Уснул он на какой-то час, не больше, – от пристани на весь Великий Устюг громыхнула пушка. Старик поднял голову и понял, что еще один иноземный корабль пришел по Сухоне с Ледовитого моря. Год от года все больше их. Торговля идет бойкая. Купцы понаторили дорог сквозь леса – все ведут к великоустюжской пристани, к иноземным рядам. Разрастается город, набирают силу ремёсла. Держись, Архангельск, ничего, что ты у самых ледовых ворот!..
Раздумье о ремеслах в городе снова привело старика к мысли о руде. Он посмотрел с печи – окошко еле-еле замутилось. Скоро рассвет, велики ли весенние ночи на севере? Ждан Иваныч хотел по привычке полежать немного, обдумать дела на день, но все хозяйственные раздумья: о поправке сенника, дровах, об огороде, о предстоящем покосе, перекладке горна и починке мехов, – всегда приходившие в эти минуты пробуждения, сейчас уступили место находке внука. «Надо посмотреть!» – кончилось терпение у старика.

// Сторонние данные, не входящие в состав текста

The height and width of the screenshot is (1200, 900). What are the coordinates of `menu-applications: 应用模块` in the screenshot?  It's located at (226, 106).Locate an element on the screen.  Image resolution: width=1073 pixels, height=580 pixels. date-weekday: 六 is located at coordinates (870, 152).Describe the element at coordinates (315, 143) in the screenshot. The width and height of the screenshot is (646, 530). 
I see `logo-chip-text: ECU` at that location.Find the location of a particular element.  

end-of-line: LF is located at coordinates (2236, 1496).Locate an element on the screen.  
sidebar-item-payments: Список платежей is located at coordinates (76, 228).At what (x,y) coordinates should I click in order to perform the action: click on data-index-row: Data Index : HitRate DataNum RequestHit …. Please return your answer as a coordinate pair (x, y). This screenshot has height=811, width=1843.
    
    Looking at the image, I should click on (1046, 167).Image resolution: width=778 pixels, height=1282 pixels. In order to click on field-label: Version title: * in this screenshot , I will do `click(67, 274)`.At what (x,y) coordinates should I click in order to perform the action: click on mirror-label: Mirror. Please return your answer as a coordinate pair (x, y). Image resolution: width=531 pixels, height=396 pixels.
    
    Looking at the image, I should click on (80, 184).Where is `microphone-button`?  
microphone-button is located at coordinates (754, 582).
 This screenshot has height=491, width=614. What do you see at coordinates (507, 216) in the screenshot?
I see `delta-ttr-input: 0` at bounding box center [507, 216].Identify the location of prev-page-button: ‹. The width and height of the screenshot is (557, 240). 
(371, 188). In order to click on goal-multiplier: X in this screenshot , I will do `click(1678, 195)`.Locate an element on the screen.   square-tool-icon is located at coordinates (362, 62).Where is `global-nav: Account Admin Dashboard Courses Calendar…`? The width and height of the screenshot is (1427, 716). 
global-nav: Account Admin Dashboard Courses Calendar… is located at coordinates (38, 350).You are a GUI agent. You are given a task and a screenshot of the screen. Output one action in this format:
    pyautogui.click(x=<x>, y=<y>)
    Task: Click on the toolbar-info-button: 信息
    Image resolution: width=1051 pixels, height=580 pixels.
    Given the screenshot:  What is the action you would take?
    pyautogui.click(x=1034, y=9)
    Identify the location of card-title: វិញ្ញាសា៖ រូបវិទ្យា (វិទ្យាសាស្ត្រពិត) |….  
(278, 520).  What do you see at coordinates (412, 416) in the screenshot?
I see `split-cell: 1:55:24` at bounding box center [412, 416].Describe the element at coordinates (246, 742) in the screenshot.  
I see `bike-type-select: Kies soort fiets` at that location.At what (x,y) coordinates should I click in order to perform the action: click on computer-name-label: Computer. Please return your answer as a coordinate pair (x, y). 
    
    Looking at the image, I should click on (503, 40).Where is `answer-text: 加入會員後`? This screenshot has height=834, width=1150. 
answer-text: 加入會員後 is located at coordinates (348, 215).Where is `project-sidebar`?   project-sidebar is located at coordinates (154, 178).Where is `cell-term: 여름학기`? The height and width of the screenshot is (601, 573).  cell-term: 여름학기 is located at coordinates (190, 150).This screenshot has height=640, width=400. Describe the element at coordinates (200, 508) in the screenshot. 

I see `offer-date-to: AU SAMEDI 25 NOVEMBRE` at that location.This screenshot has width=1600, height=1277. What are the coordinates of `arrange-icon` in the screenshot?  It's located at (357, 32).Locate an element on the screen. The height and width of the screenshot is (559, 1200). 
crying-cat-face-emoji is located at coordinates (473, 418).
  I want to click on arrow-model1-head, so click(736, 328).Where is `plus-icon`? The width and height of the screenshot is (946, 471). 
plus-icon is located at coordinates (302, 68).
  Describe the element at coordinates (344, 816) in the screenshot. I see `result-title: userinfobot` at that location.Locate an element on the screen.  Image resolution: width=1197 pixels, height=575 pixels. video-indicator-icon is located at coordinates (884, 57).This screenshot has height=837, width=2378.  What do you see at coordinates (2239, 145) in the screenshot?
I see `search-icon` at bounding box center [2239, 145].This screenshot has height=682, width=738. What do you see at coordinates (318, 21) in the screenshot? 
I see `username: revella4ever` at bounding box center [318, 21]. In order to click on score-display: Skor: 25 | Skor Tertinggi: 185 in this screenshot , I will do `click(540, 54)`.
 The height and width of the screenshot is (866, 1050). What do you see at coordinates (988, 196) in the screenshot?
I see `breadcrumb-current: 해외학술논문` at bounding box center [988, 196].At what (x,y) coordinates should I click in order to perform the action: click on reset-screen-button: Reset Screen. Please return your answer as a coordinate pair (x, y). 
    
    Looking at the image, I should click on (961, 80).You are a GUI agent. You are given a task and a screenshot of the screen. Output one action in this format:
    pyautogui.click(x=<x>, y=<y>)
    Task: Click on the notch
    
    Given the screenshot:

Он слез с печи, одернул рубаху и бесшумно вышел на середину избы. Было еще темно. Свет падал из двух маленьких оконцев, но не рассеивал глухого сумрака по углам, под лавками, в запечье. Ждан Иваныч повернулся к печи, отнял заслонку и разгреб поленом золу. Нащепанная лучина лежала тут же, на шестке. Он раздул уголь, зажег лучину и вставил ее в светец. Ажурное, в завитушках и лепестках, кованое железо светца осветилось пламенем. Первый уголек упал в лохань под светцом – цыкнул в воде. Сладко запахло дымом.
Ждан Иваныч посмотрел – не разбудил ли сына, но тот крепко спал на лавке. Широкое доброе лицо побагровело: жарко под овчинным тулупом. Светлые волосы просыпались на лоб. Одна рука, синея жилами, выпала из-под тулупа, свесилась над полом, налитая молодой мужицкой силой. На чем остановятся эти руки? На тяжелом молоте? На литье пушек, в котором и он, Ждан Виричев, знает толк? А может, его тоже захватит эта мелкая и трудная железодельная хитрость, полонившая многих кузнецов несколько лет назад? Конечно, куда как сладко сердцу мастера из куска железа соорудить не что-нибудь – часы на манер иноземных, а то и хитрее! Только чем в эту пору жить, если рынок требует простые поковки? А не станешь их делать, чем платить подати? Никогда еще кузнец Ждан Виричев не вставал за неуплату на правёж[31], поэтому сначала грубое дело – ковши, замки, сабли, кресты, наконечники, – а часомерье урывками, для души.